New technology helps stolen property get returned to rightful owners

By Bill Spencer - Investigative Reporter

Brazen burglars break into homes and steal everything they can put their hands on.

They may eventually get caught, but the valuables they steal are rarely returned to the rightful owner.

Millions of dollars' worth of stolen material winds up in police evidence rooms, but how do the cops know to whom it belongs?

According to the FBI, there were 5.5 million thefts in 2017 alone.

"Stolen property is rarely returned to the rightful owner. Right now, there is an agency here in town that has over $500,000 worth of evidence in its stolen property room and it can’t be returned because we don’t know who it belongs to," Harris County Precinct 1 Constable Alan Rosen said.

A new product called Protech DNA uses spy technology and thousands of microscopic dots to mark your property. It finally gives police a chance to return stolen property to the rightful owners fast.

Protech DNA is an adhesive gel that dries clear and is invisible to thieves. You can swab it onto all of your most valuable items.

Inside the gel are thousands of microscopic beads that each contain a specific PIN that is registered only to the customer who uses that gel.

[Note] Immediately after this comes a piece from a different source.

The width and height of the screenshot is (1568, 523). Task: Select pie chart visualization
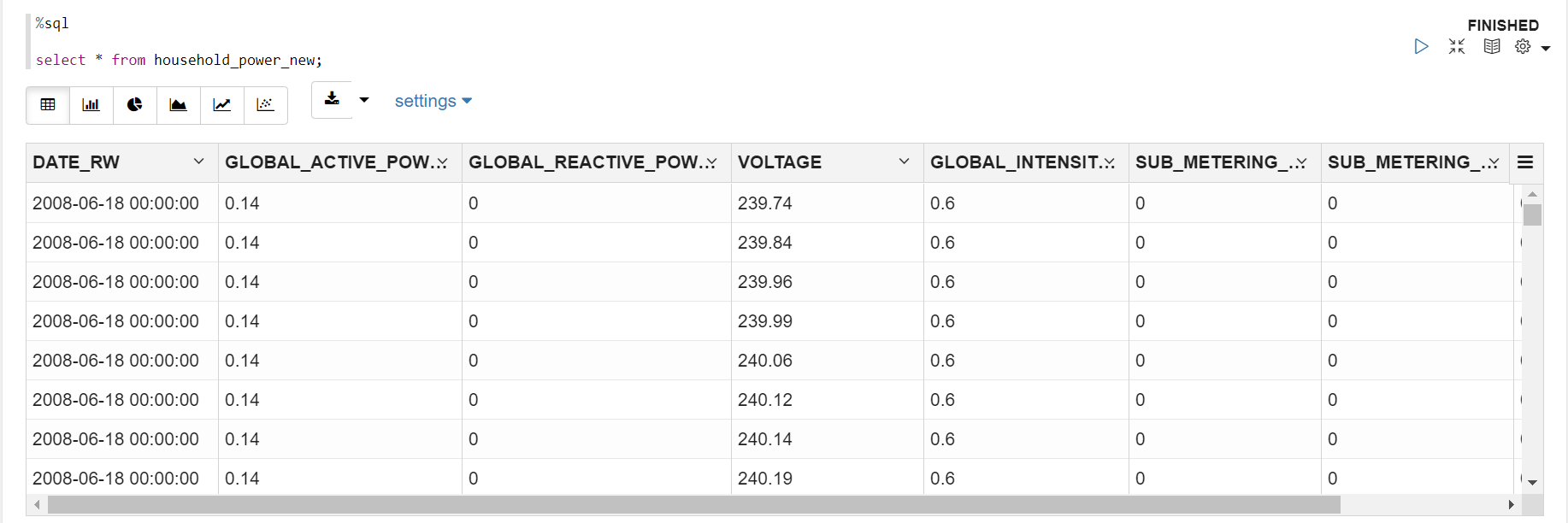135,104
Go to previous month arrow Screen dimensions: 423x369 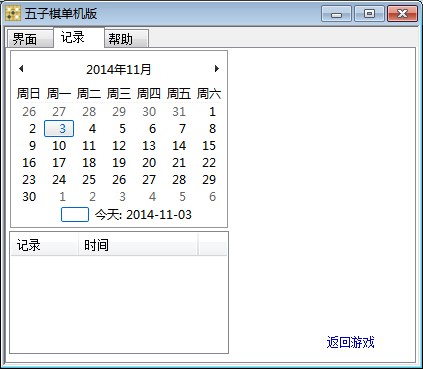tap(21, 69)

Rosen is one of the thousands of law enforcement officers across the United States who is now using the technology to identify stolen property and return it.

“This Protech DNA stuff is really a game-changer, because it’s going to help us not only solve more crimes but also get that valuable piece of property back to the owner," Rosen said.

With Rosen’s help, Channel 2 Investigates decided to put Protech DNA to the test and see if Rosen could find and identify the owners of items we spread out on a large table for him.

We didn’t tell him which items were marked or who they belonged to.

Right away, using a special black light provide by Protech and a super high-powered magnifying camera, Rosen tried to identify the items on the table that were marked with Protech DNA.

He didn’t know that we only marked four of the 25 items.

Within minutes, Rosen identified all four and found the identifying Protech DNA personal identification number. The number is impossible to see without the special Protech equipment.

“I see it. This watch, for example, is marked with the Protech DNA," Rosen said.

Rosen then typed the number into the Protech program and the name, email address and phone number of the rightful owner appeared.

“And this would allow us in law enforcement to call you up and say, 'We have found your property. Come on down and get it,'" Rosen said.

Former investment banker Jon Moreland, of Houston, has already marked many of the expensive items in his home because he believes in this brand-new way of fighting crime and returning stolen property to victims.

“I have probably marked at least 40 items in my home with the Protech DNA because, honestly, to me, much of this stuff is irreplaceable," Moreland said.

"We have over 5,000 law enforcement agencies right now that are participating in this program and we are seeing 100 or so agencies a week that are contacting us for more information on this technology," Shawn Andreas, the president of Protech DNA, said.

The creators of Protech DNA are starting a new program called Pawn Proof.

It will allow Protech to track stolen items to more than 7,000 pawn shops across the country by linking to the International Asset Registry for Law Enforcement database.

"Almost immediately, when your property goes to a pawn shop almost anywhere in the United States and is sold, we can tell you where it was sold, the pawn shop it was sold to and even the individual who actually sold it," Andreas said.